Theo nodded, “It made him mad. I tried…to,” he paused to take a shuddering breath, “I didn’t want…I pushed him away. And he said…he said he’d find you and…”
“Oh, Jesus.” Abel palmed his face. “So, he threatened me and attacked you?”
“He…he…” Theo hiccupped, unable to get any more words out past his aching throat and stinging nose. He had thought there were no more tears to cry, but they trembled along his lash line, blurring his vision and scalding down his cheeks.
“Okay, darling. I need you to listen to me because this is very important.” He shuffled closer, crouching again and putting his hands on either side of Theo on the couch cushions. Theo wiped his face and sniffed, listening intently. “It was not a demon. It was just Ken. You know that, right? And he’s dead now, so he can’t come after you or me anymore. He deserved to die. You did not.”
“But –”
“Have I ever lied to you, Theo?”
Theo drew his knees up and hugged them against his chest. He shook his head.

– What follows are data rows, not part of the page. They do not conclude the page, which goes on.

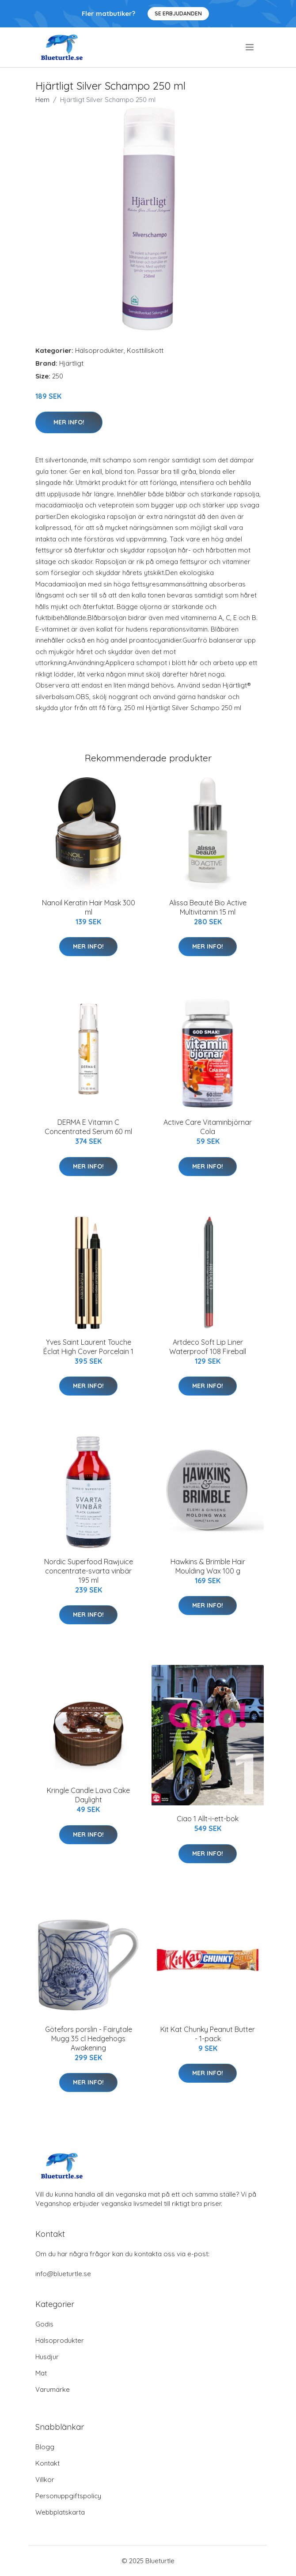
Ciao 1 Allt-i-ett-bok (208, 1818)
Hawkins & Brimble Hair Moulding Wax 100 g (208, 1566)
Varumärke (52, 2389)
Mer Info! (68, 422)
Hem (42, 99)
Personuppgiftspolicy (68, 2496)
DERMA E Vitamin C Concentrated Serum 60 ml (88, 1127)
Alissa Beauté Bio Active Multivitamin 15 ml (208, 907)
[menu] (250, 47)
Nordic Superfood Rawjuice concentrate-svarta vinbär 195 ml (88, 1571)
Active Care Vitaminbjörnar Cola (207, 1127)
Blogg (44, 2447)
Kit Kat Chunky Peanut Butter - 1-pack (207, 2034)
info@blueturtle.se (63, 2274)
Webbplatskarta (60, 2512)
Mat (41, 2373)
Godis (44, 2324)
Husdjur (47, 2357)
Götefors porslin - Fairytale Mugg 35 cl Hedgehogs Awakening (88, 2038)
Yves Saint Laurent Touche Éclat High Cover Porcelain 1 (88, 1347)
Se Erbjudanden (178, 13)
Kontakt (47, 2463)
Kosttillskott (145, 350)
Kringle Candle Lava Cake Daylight (88, 1795)
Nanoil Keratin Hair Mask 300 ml (88, 907)
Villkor (44, 2479)
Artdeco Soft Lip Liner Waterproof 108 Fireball (207, 1347)
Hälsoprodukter (99, 350)
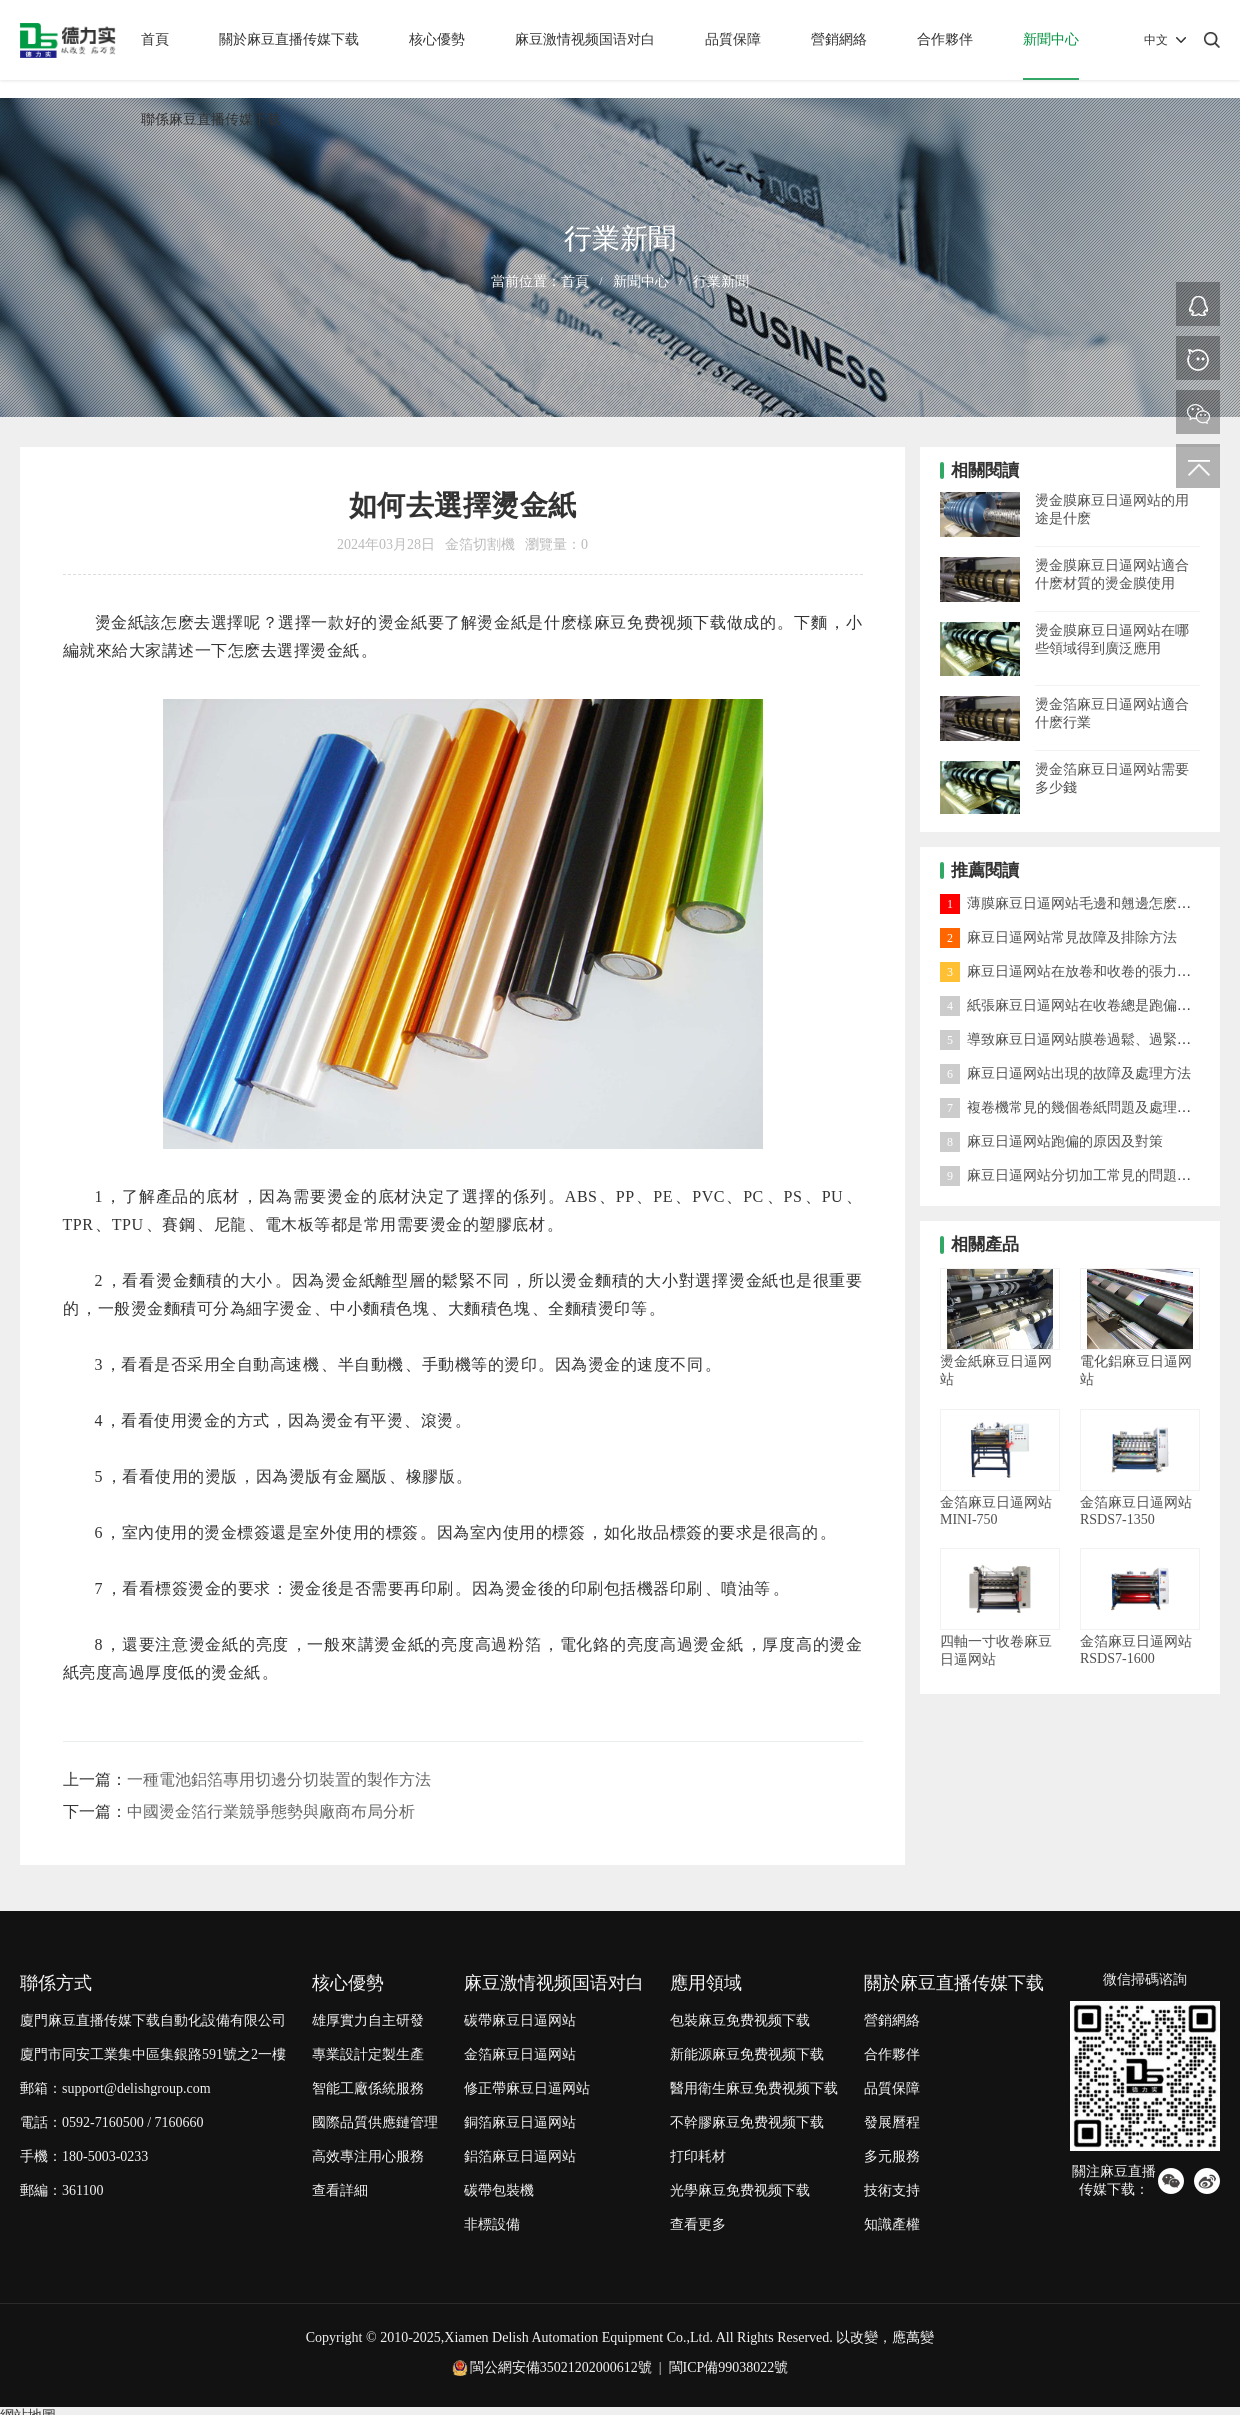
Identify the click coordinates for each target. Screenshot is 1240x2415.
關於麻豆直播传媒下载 (289, 39)
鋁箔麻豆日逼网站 (520, 2156)
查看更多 (698, 2224)
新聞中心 (1051, 39)
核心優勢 (437, 39)
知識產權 (892, 2224)
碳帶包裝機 (499, 2190)
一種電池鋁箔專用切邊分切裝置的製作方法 (279, 1779)
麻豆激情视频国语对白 (585, 39)
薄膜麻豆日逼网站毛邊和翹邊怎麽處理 (1072, 903)
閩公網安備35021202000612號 (561, 2367)
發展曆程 (892, 2122)
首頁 (155, 39)
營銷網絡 (839, 39)
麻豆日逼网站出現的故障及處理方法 (1065, 1073)
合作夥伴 (945, 39)
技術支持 (892, 2190)
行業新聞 (721, 281)
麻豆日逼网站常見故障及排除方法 (1058, 937)
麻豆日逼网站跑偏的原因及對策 (1051, 1141)
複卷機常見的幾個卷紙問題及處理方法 (1072, 1107)
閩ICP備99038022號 (729, 2367)
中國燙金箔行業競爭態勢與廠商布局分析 (271, 1811)
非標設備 (492, 2224)
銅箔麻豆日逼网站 (520, 2122)
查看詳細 (340, 2190)
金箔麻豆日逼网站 (520, 2054)
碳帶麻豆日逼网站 (520, 2020)
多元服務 (892, 2156)
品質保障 (733, 39)
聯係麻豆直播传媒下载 (211, 119)
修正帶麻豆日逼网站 (527, 2088)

“It was just Ken,” Abel said firmly, “And now he’s gone.”
When he was little, they told him that the demon did not exist, either. His mom would look in the closet and show him that there was nothing except shadows, begging him to stop scaring himself when he insisted it was only because she was looking. And for a long time, Theo kept vigil until he finally forgot, which was when it came back again—because he was not looking.
The detective had just said his mom was dead.
“My parents are dead?” he asked.
Abel’s brow furrowed like it always did when Theo lost the conversation thread or jumped topics. He searched Theo’s eyes and then said, “Yes.”
Theo nodded, “Do…do you know when?”
“I don’t. How about you let me speak with the officers so I can find out some information, and then we can get out of here? How’s that?”
“Okay.” Theo pursed his lips and sniffed back his tears. Abel patted him on the knee where Theo could see the touch before it came, then straightened to his full height. Before he could turn away, Theo grabbed the hem of his shirt and peered around the edge of his hip at the detective and cheddar cop. They both were looking at Abel instead of him, which was comforting.
“What is it?” Abel asked.
“Could you…I had a, um, stuffed shark,” he looked away from the officers when their eyes landed on him and instead peered up at Abel, trying not to feel very stupid, “with me when they took me to the hospital. I don’t know…they took my clothes as evidence. Could you find the shark for me? And maybe,” his eyes darted to the officers, “I could have it back?”
“I’ll see what I can do.” Abel squeezed his hand, then waited for Theo to release his shirt before turning to the detective. Theo pressed the heels of his palms into his eyes, trying to soothe his hot, aching eyeballs but that made the room too dark, so he snatched them away and stared around. Abel did not leave this time, staying in the room to speak with the detective.
“If she has his birth certificate and social security card, then we can just drive up and get them from her, right?”